What is needed:
Please write out exactly the lines from the one with "Given: Click ネイティブキャンプの標準プラン feature text" through the end of the data below, both ends included, and omit any pictures.

Provided data:

-------------------------

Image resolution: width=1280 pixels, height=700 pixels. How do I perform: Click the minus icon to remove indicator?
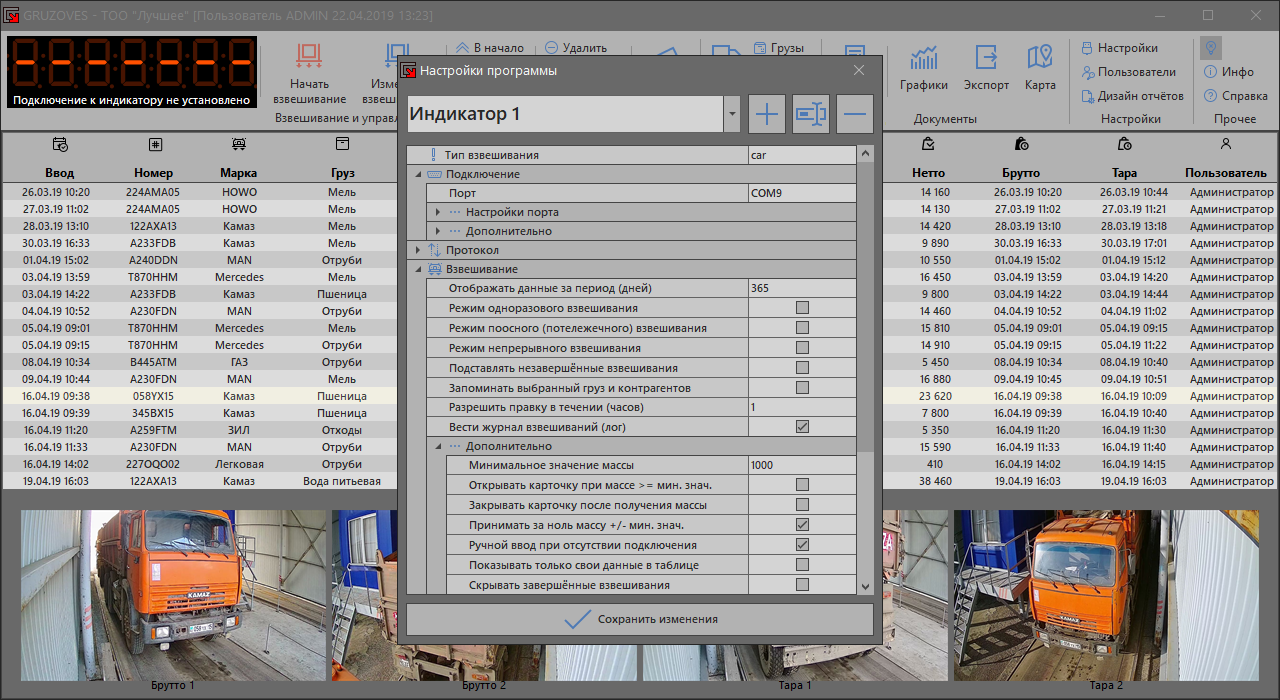pos(855,114)
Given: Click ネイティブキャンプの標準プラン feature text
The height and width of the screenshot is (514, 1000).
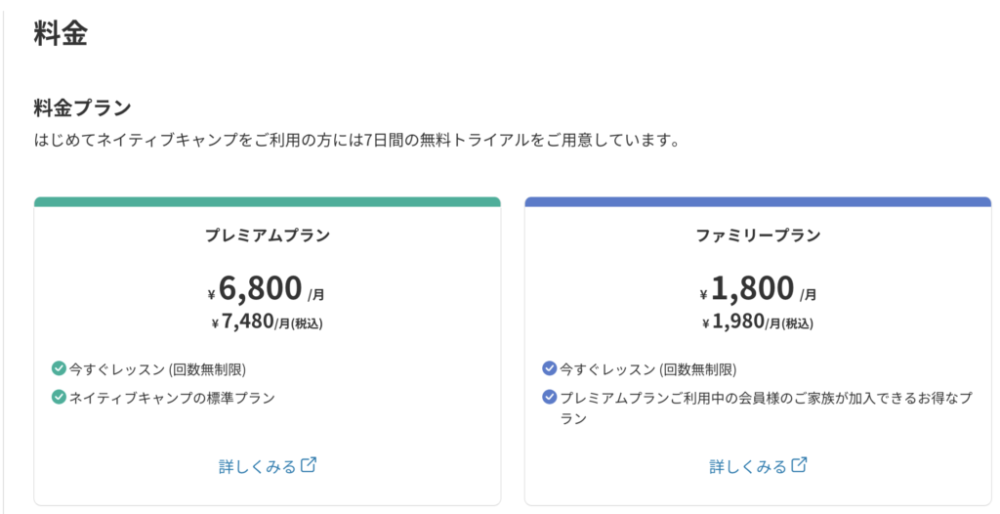Looking at the screenshot, I should (171, 397).
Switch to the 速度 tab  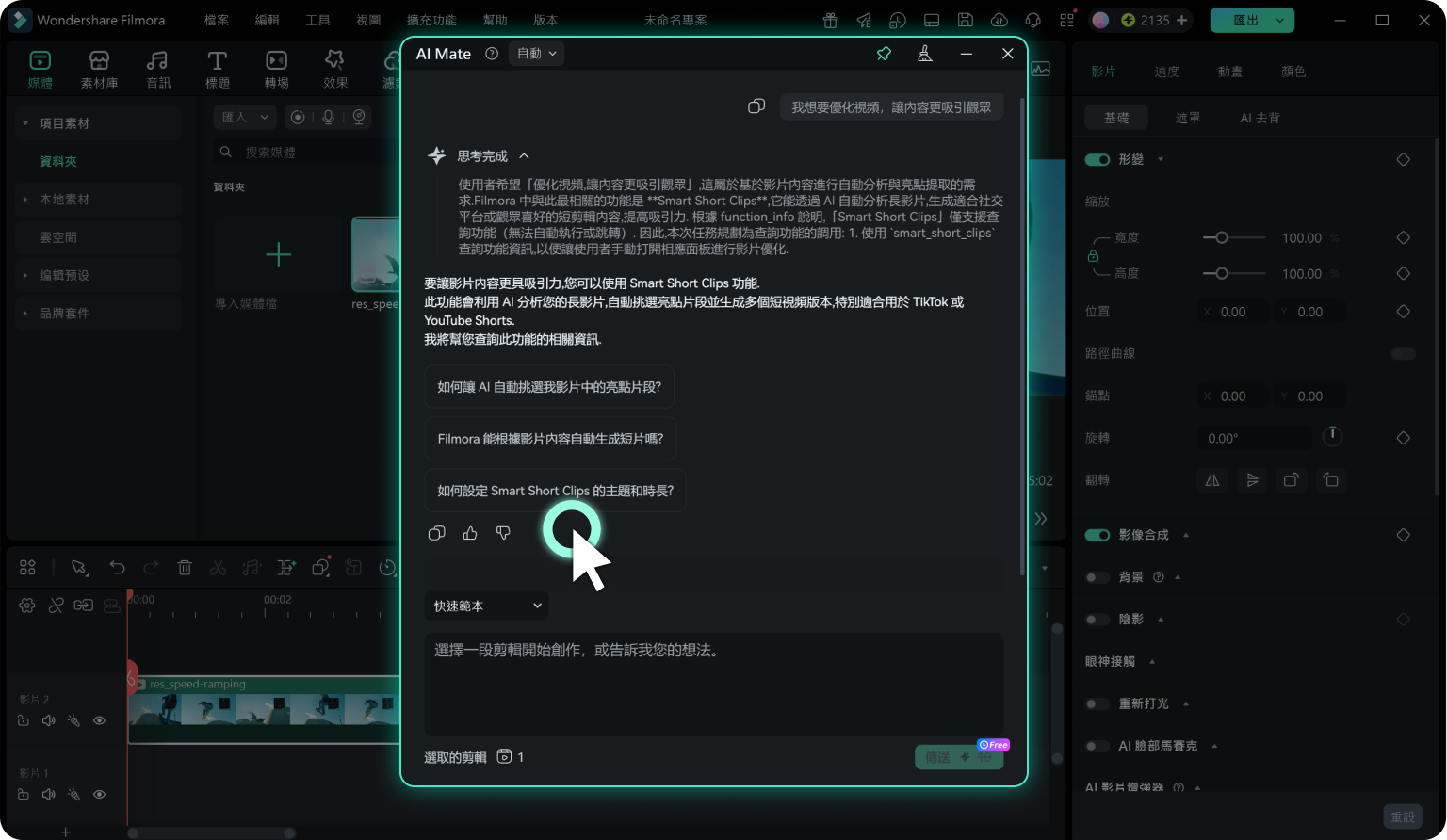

-------------------------

Task response:
Given: Click ネイティブキャンプの標準プラン feature text
The height and width of the screenshot is (514, 1000).
Looking at the screenshot, I should (171, 397).
Switch to the 速度 tab  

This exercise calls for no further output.